Instruction 1: Put the records into a Markdown table with two columns, Row and Line. Begin at the line that has "Task: Spend gems by opening Shop", stop after the line that has "Action: pos(425,155)", skip blank lines, and leave the pictures out.

=== Reading passage ===

Package 'carelesswhisper' reference manual

Title:	Automatic Speech Recognition using Whisper.cpp
Description:	Wrapper for whisper.cpp to perform automatic speech recognition.
Authors:	mikefc
Maintainer:	mikefc <[email protected]>
License:	MIT + file LICENSE
Version:	0.1.1
Built:	2025-01-14 05:37:14 UTC
Source:	https://github.com/coolbutuseless/carelesswhisper

Audio sample for testing

Description

Audio sample for testing

Usage

jfk
jfk

Format

An object of class audioSample of length 176000.

Record audio from the default input device

Description

Record audio from the default input device

Usage

record_audio(seconds)
record_audio(seconds)

Arguments

seconds

recording length

Value

Numeric vector of mono sound data sampled at 16kHz

Perform automatic speech recognition of the given sound sample

Description

Perform automatic speech recognition of the given sound sample

Usage

whisper(ctx, snd, params = list(), verbose = FALSE, details = FALSE)

=== Data to process ===

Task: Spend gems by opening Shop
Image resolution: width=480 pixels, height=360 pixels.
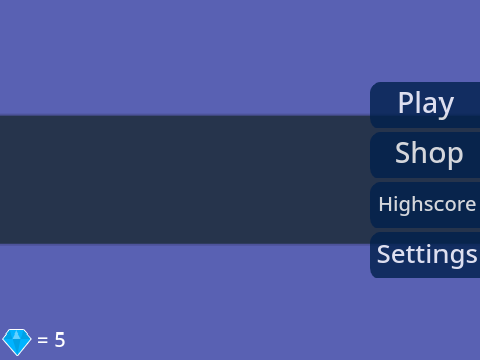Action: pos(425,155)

===
=== Data to process ===

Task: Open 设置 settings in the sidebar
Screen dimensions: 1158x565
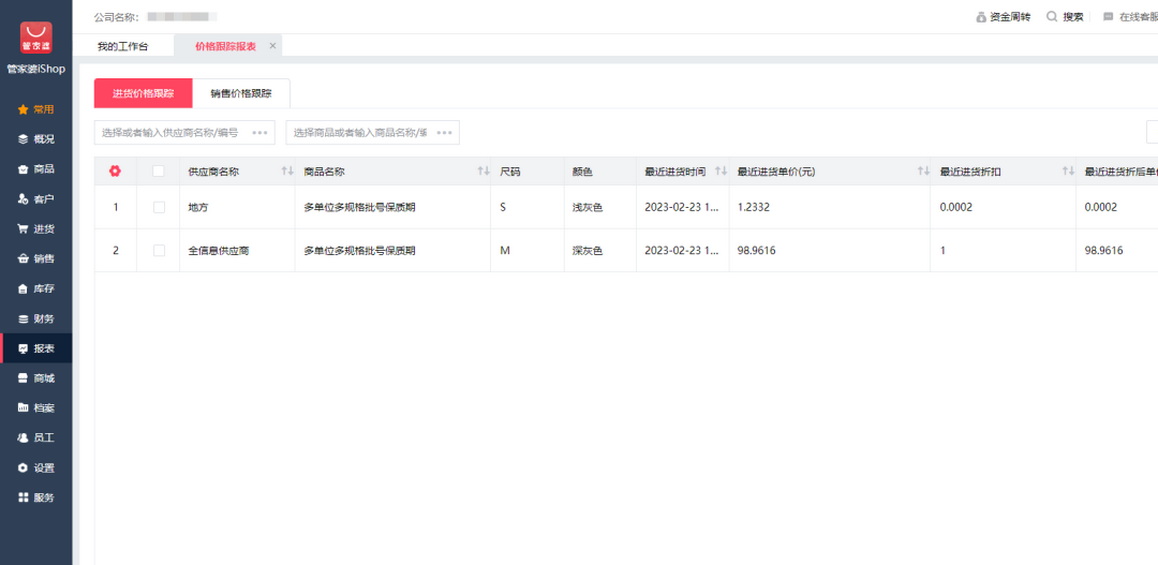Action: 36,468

===
=== Data to process ===

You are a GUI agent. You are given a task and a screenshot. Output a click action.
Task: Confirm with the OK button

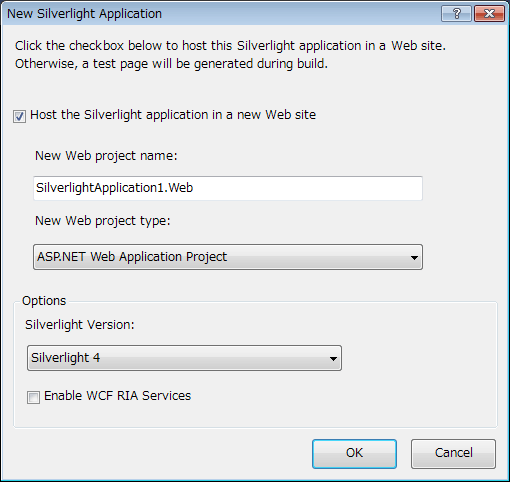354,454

===

Instruction 2: In the carelesswhisper reference manual, at what rate is the sound data returned by record_audio sampled?

Response 1:
| Row | Line |
|---|---|
| 1 | Task: Spend gems by opening Shop |
| 2 | Image resolution: width=480 pixels, height=360 pixels. |
| 3 | Action: pos(425,155) |

Response 2: 16kHz